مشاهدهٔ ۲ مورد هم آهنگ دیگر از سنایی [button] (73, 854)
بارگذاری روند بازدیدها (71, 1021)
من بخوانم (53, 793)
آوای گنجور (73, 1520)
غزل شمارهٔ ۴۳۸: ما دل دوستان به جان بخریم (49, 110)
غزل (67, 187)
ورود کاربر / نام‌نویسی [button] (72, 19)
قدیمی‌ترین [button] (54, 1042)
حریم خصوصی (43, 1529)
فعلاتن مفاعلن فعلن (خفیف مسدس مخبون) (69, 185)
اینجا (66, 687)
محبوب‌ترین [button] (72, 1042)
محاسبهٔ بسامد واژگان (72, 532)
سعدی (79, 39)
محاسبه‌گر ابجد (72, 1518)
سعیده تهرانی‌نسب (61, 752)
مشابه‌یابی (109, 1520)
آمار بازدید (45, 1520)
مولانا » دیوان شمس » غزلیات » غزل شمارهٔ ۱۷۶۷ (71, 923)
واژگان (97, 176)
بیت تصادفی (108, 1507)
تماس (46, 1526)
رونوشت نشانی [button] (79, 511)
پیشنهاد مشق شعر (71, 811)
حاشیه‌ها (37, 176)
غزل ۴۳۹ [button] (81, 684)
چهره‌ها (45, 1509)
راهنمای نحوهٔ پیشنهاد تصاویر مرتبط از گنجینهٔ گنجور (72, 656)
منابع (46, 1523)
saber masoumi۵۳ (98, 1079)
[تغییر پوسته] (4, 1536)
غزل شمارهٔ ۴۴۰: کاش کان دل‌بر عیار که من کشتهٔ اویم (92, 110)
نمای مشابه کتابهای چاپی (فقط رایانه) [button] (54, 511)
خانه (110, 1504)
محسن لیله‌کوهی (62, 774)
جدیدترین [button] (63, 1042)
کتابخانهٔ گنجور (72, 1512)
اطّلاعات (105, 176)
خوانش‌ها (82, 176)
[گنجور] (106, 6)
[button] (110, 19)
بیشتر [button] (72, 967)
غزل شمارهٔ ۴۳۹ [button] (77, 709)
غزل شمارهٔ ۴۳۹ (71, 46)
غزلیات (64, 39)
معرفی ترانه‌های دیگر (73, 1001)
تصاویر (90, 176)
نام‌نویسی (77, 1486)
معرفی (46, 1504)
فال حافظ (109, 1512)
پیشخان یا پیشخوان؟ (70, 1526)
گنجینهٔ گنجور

[PROBLEM TO WORK ON]
Reproduce each of the rows above without changing a single character.

[ANSWER TO THE TASK]
مشاهدهٔ ۲ مورد هم آهنگ دیگر از سنایی [button] (73, 854)
بارگذاری روند بازدیدها (71, 1021)
من بخوانم (53, 793)
آوای گنجور (73, 1520)
غزل شمارهٔ ۴۳۸: ما دل دوستان به جان بخریم (49, 110)
غزل (67, 187)
ورود کاربر / نام‌نویسی [button] (72, 19)
قدیمی‌ترین [button] (54, 1042)
حریم خصوصی (43, 1529)
فعلاتن مفاعلن فعلن (خفیف مسدس مخبون) (69, 185)
اینجا (66, 687)
محبوب‌ترین [button] (72, 1042)
محاسبهٔ بسامد واژگان (72, 532)
سعدی (79, 39)
محاسبه‌گر ابجد (72, 1518)
سعیده تهرانی‌نسب (61, 752)
مشابه‌یابی (109, 1520)
آمار بازدید (45, 1520)
مولانا » دیوان شمس » غزلیات » غزل شمارهٔ ۱۷۶۷ (71, 923)
واژگان (97, 176)
بیت تصادفی (108, 1507)
تماس (46, 1526)
رونوشت نشانی [button] (79, 511)
پیشنهاد مشق شعر (71, 811)
حاشیه‌ها (37, 176)
غزل ۴۳۹ [button] (81, 684)
چهره‌ها (45, 1509)
راهنمای نحوهٔ پیشنهاد تصاویر مرتبط از گنجینهٔ گنجور (72, 656)
منابع (46, 1523)
saber masoumi۵۳ (98, 1079)
[تغییر پوسته] (4, 1536)
غزل شمارهٔ ۴۴۰: کاش کان دل‌بر عیار که من کشتهٔ اویم (92, 110)
نمای مشابه کتابهای چاپی (فقط رایانه) [button] (54, 511)
خانه (110, 1504)
محسن لیله‌کوهی (62, 774)
جدیدترین [button] (63, 1042)
کتابخانهٔ گنجور (72, 1512)
اطّلاعات (105, 176)
خوانش‌ها (82, 176)
[گنجور] (106, 6)
[button] (110, 19)
بیشتر [button] (72, 967)
غزل شمارهٔ ۴۳۹ [button] (77, 709)
غزل شمارهٔ ۴۳۹ (71, 46)
غزلیات (64, 39)
معرفی ترانه‌های دیگر (73, 1001)
تصاویر (90, 176)
نام‌نویسی (77, 1486)
معرفی (46, 1504)
فال حافظ (109, 1512)
پیشخان یا پیشخوان؟ (70, 1526)
گنجینهٔ گنجور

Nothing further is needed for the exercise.